--- BEGIN Document excerpt ---

Real experiments have proven that some of the countries that were politically and economically dominated by the military have seen their armed forces sidetracked from their primary roles. The new focus on everyday life issues and business matters led to military failures. The armed forces called these failures conspiracies, often declaring that they were concocted by real and imaginary forces whose goal was to strike at the invincibility and stability of the state ruled by pure and wise men. 

There are also many examples of a military’s failure to take on even a fraction of its responsibilities. It is unfortunate to see those forces retreat to hide behind the ever-present argument, “We alone choose the time and place for confrontation — no one else can force us to do anything.” They therefore fail to fulfill their duties of protecting the country’s borders until they are able to regain the upper hand by exhausting society and depriving it of all its capacities and energies.

African experiments have demonstrated the negative effects that result from the entrance of the military into the political arena. The Arabs now realize that this move can only lead to undesirable and detrimental results.

On the one hand, the military itself may fall victim to such behavior if it perceives that it has lost its credibility and respect, which are tied, maybe erroneously, to an ideal image rooted in the country’s past and in the role upon which its legitimacy was built during the initial phases of the state’s emergence. On the other hand, societies have fallen victim to political ambitions and attempts by others to use the armed forces' entry onto the public arena for their own ambitions  — the big winner here being foreign enemies.

Tunisia’s positive experiment raised the region’s hopes that the military can play a positive role in encouraging a peaceful transition of power after the fall of an oppressive regime (which counted the Tunisian military among its victims in the first place). The Egyptian experiment, though, seems to dispute this exception, and highlights the fact that the armed forces usually strive to attain the political power with which they have a deep rooted relationship to begin with.

In Egypt, it remains improbable that the military would relinquish its economic interests and political hegemony, at least in the near term. Despite the fact that the military remained for the most part on the sidelines during the Egyptian revolution, it nevertheless intervened at a critical stage to save itself as an institution, by calling on Hosni Mubarak (a son of the military in the first place) to step down.

--- END Document excerpt ---
--- BEGIN Entries supplied ---

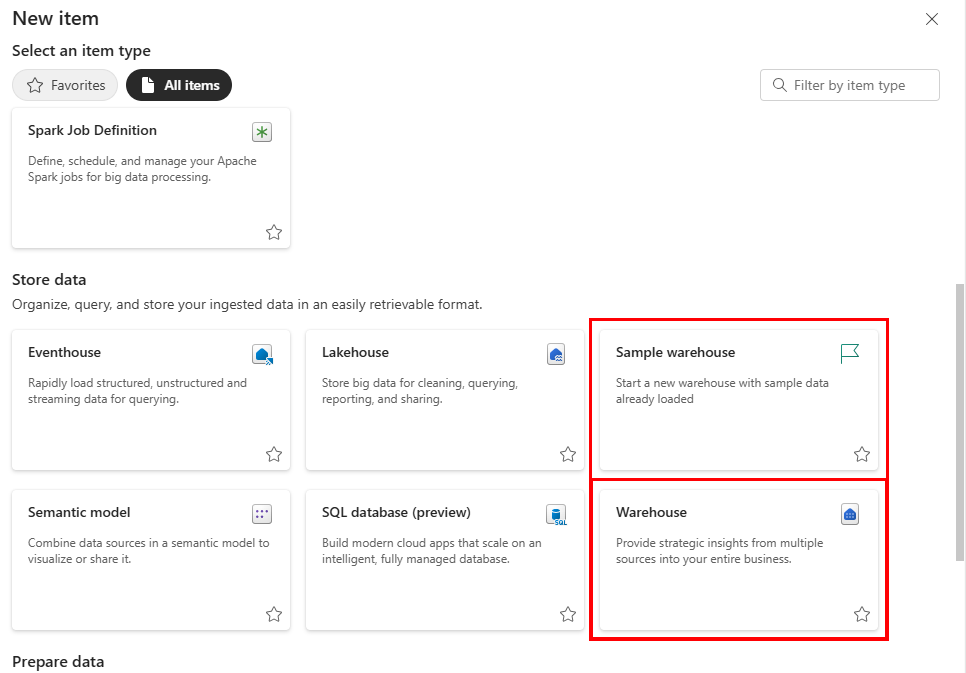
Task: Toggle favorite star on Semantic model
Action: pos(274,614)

--- END Entries supplied ---
--- BEGIN Entries supplied ---

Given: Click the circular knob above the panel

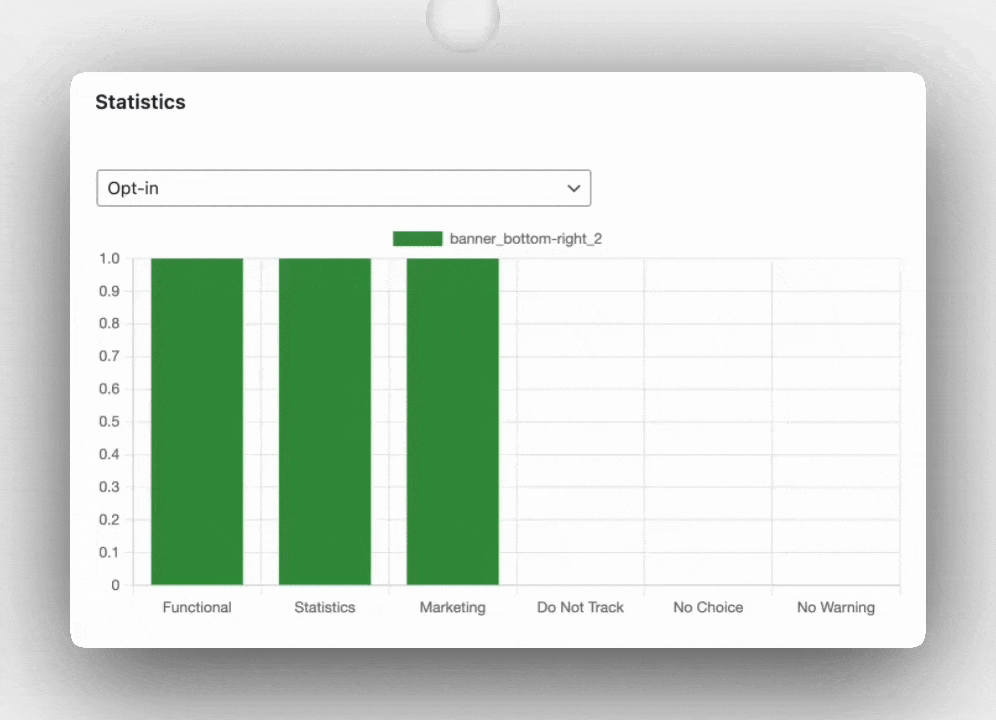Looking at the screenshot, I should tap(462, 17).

--- END Entries supplied ---

Exercise task 1
Please answer these questions from the excerpt on the military in politics:
(a) What did the armed forces call their military failures?
(b) Which country's experiment raised the region's hopes that the military can help bring a peaceful transition of power?
(c) Whom did the Egyptian military call on to step down?
Exercise task 2
Output the stretch of the excerpt on the military in politics from "Tunisia’s positive experiment" through "to step down.", word for word.

Finished answer 1
(a) Conspiracies.
(b) Tunisia.
(c) Hosni Mubarak.

Finished answer 2
Tunisia’s positive experiment raised the region’s hopes that the military can play a positive role in encouraging a peaceful transition of power after the fall of an oppressive regime (which counted the Tunisian military among its victims in the first place). The Egyptian experiment, though, seems to dispute this exception, and highlights the fact that the armed forces usually strive to attain the political power with which they have a deep rooted relationship to begin with.

In Egypt, it remains improbable that the military would relinquish its economic interests and political hegemony, at least in the near term. Despite the fact that the military remained for the most part on the sidelines during the Egyptian revolution, it nevertheless intervened at a critical stage to save itself as an institution, by calling on Hosni Mubarak (a son of the military in the first place) to step down.